Dec. 17, 2002 -- A new method for identifying Down syndrome in fetuses may reduce or even eliminate the need for amniocentesis in many pregnant women. Researchers in the U.K. found that ultrasound images of the nose of the developing fetus during the second trimester can accurately predict the risk of the chromosomal birth defect.
Down syndrome is a genetic condition resulting from an extra chromosome and leads to developmental delays and various congenital heart and gastrointestinal abnormalities.
Lead researcher Kypros Nicolaides, MD, tells WebMD that by combining this and other ultrasound observations with blood testing, the detection rate for Down syndrome is comparable to the invasive genetic test amniocentesis, which carries a risk for miscarriage of about 0.5%.
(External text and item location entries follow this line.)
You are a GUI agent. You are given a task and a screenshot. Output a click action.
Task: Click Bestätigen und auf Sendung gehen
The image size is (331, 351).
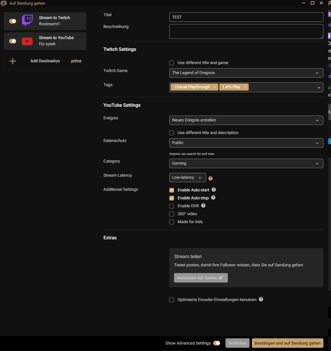287,343
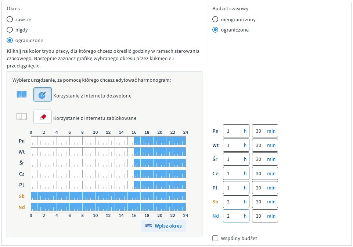This screenshot has width=353, height=247.
Task: Select the eraser tool for blocked internet
Action: pyautogui.click(x=43, y=117)
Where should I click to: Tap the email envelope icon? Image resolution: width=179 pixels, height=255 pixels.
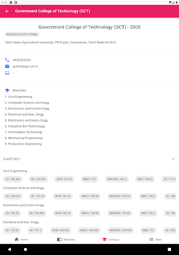[x=7, y=66]
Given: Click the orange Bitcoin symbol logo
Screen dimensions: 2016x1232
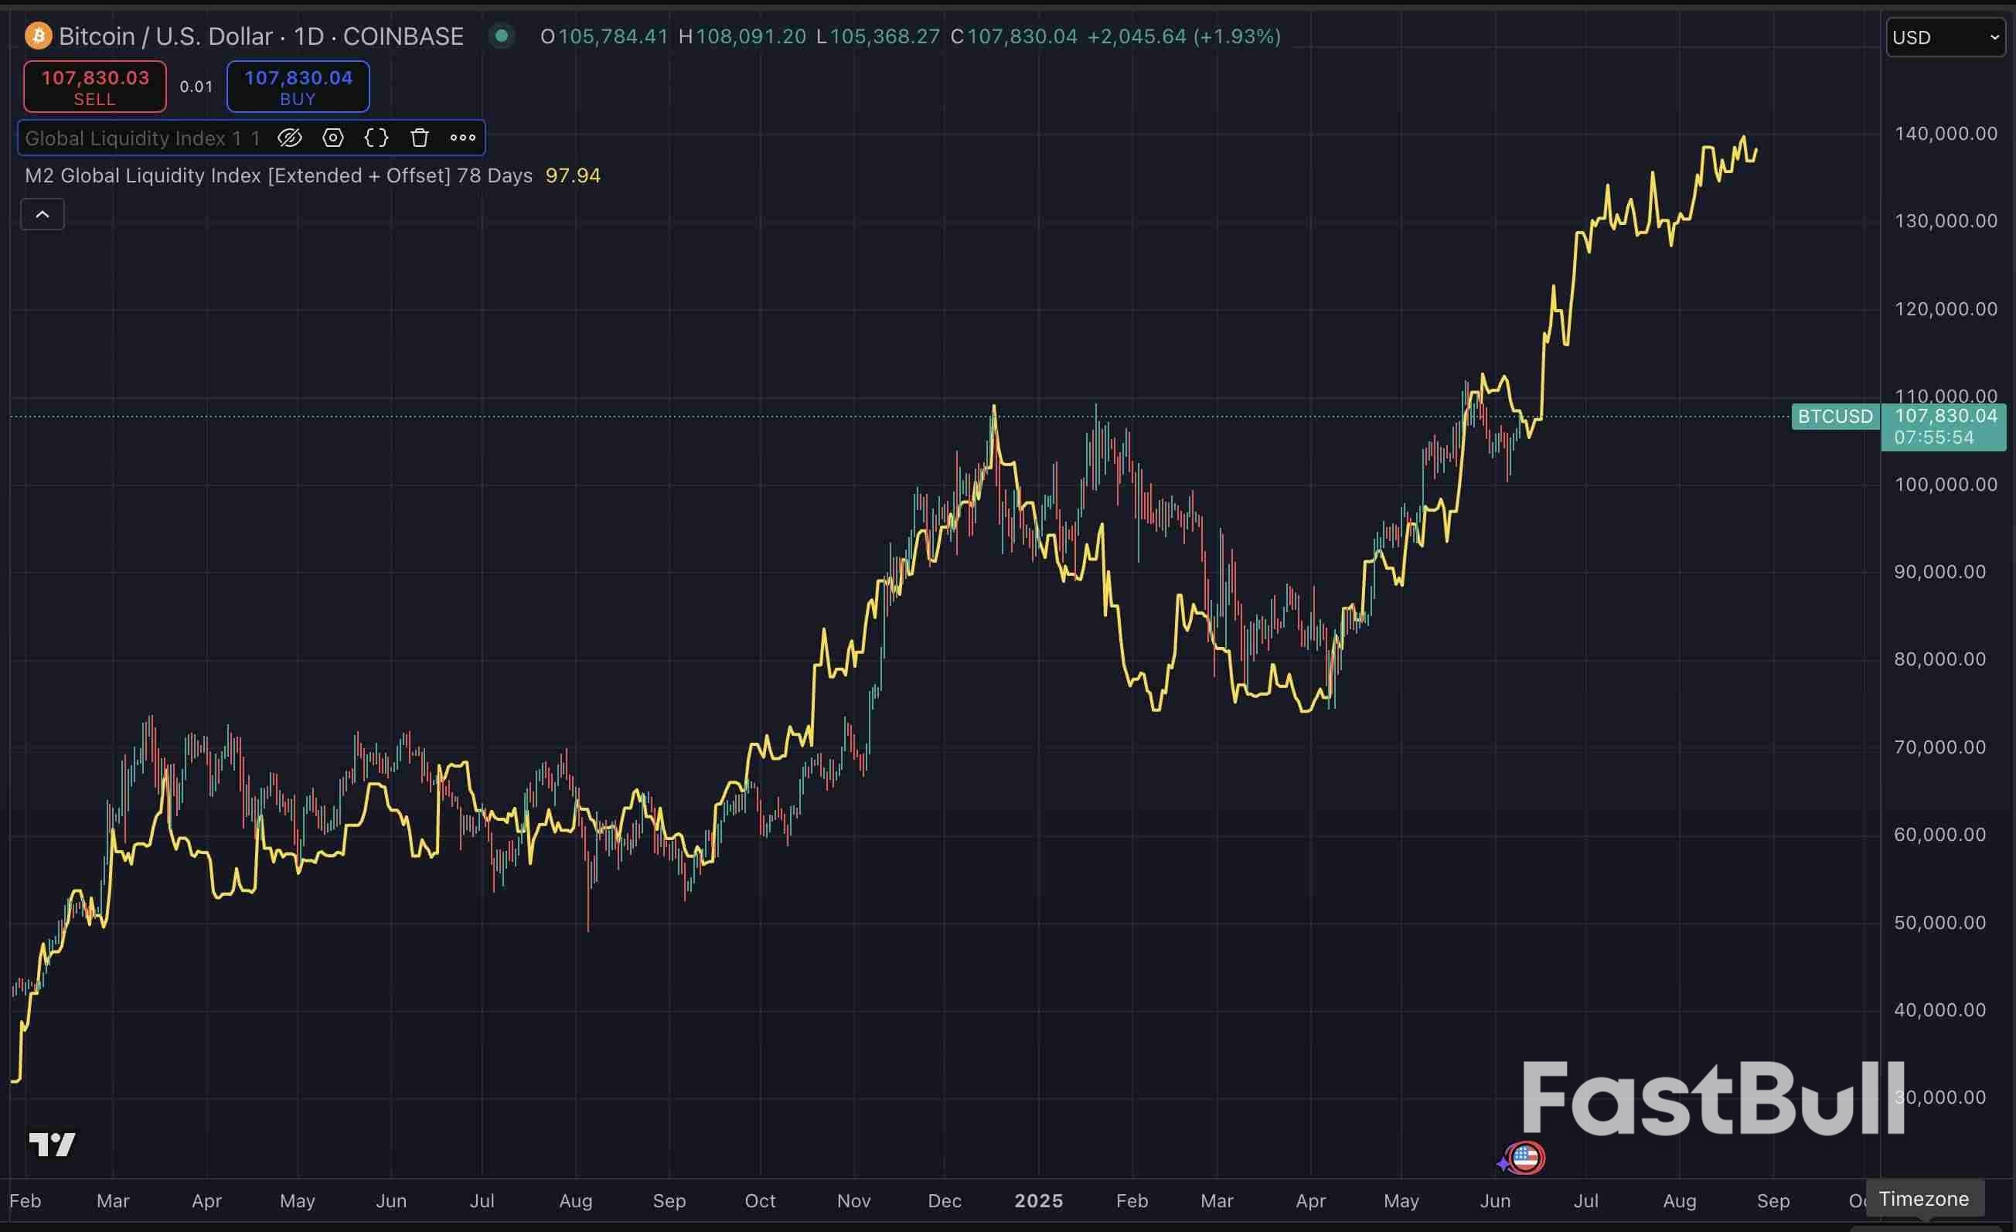Looking at the screenshot, I should (x=38, y=36).
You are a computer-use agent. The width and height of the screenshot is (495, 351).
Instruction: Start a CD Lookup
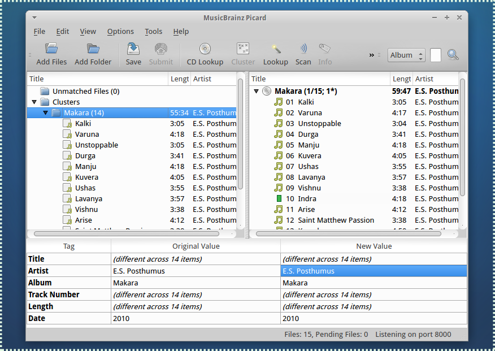coord(205,54)
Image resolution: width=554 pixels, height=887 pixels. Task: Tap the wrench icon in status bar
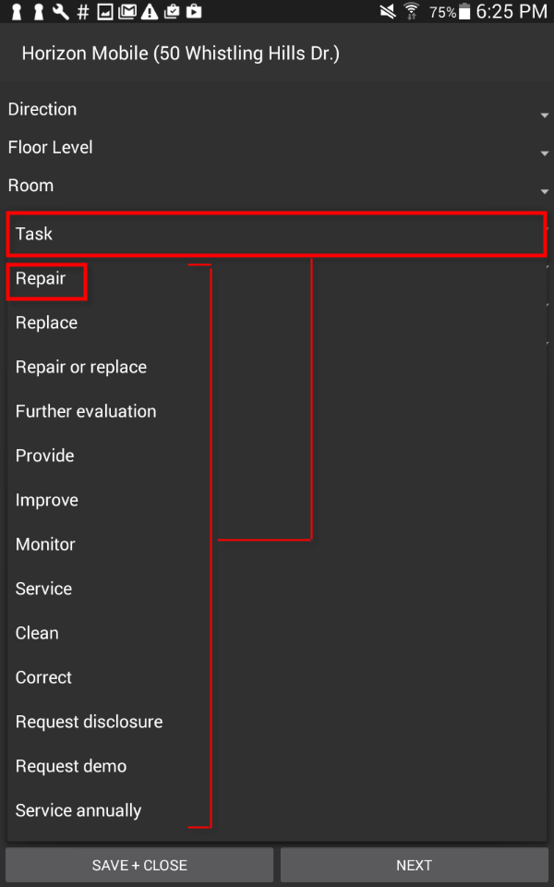coord(61,12)
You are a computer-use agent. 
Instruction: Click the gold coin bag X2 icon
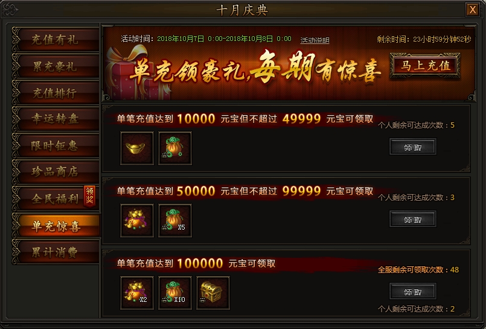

"About 375,000 amniocenteses are performed every year in the U.S., resulting in about 375 miscarriages," he says. "There are massive medical and emotional costs to this, and we believe that much of this is unnecessary."
For more than a decade, investigators have studied ultrasound as an alternative approach for detecting Down syndrome. Most have focused on the usefulness of measuring fluid behind the neck of the fetus. But a review of studies published last year concluded that while the method is useful, it is not sensitive enough to be a practical test.
In earlier research, Nicolaides and colleagues from London's King's College Hospital found that an underdeveloped fetal nasal bone is a predictor of Down syndrome. The researchers identified the underdeveloped bone in about 70% of fetuses with the chromosomal abnormality, and only about 1% of normal fetuses.
In this study, reported in the journal Ultrasound in Obstetrics and Gynecology, the researchers examined the frequency of finding absent nasal bones in chromosomally normal and abnormal fetuses during the second trimester. They found that the bone was underdeveloped in 62% of the fetuses with Down syndrome, but, again, in only about 1% of normal fetuses.
Nicolaides says the accuracy of the observation is far greater than any other ultrasound method so far studied. The risk of Down syndrome is increased by a factor of 10 in fetuses with thicker-than-normal necks, but it is increased by a factor of 50 in fetuses with the nose anomaly.
"A woman who is 40 has a one in 80 chance of having a baby with Down [syndrome], but if the nose is normal the risk is one-third of that, or one in 240," Nicolaides says. "For a 35-year-old woman with a background risk of one in 300, that risk is lowered to one in 1,000. A woman who knows this would be much less likely to accept the risks of amnio."
Genetic ultrasound expert Anthony Vintzileos, MD, tells WebMD that studies he and several other researchers have conducted on nasal bone development in fetuses suggests that the sensitivity of the observation is lower than that found in the new study. Nasal bone was absent in 41% of the fetuses with Down syndrome that he studied, and other studies also suggest this rate of sensitivity.
"From the clinical utility point of view the presence of the nasal bone may not mean much, because we found that more than half of the Down fetuses had it," he says. "But if you don't find it there is clearly something wrong."
Rebecca Smith-Bindman, MD, who conducted the analysis of past ultrasound studies, says it is not yet clear whether ultrasound screening represents an advance over serum blood screening, which, she adds, is widely underutilized in the United States.
"We ignore the best current methods to estimate risk, and still rely far too heavily on maternal age to determine who should and should not have amniocentesis," she says. "Serum blood testing could reduce the need for amnio in older women by 75%."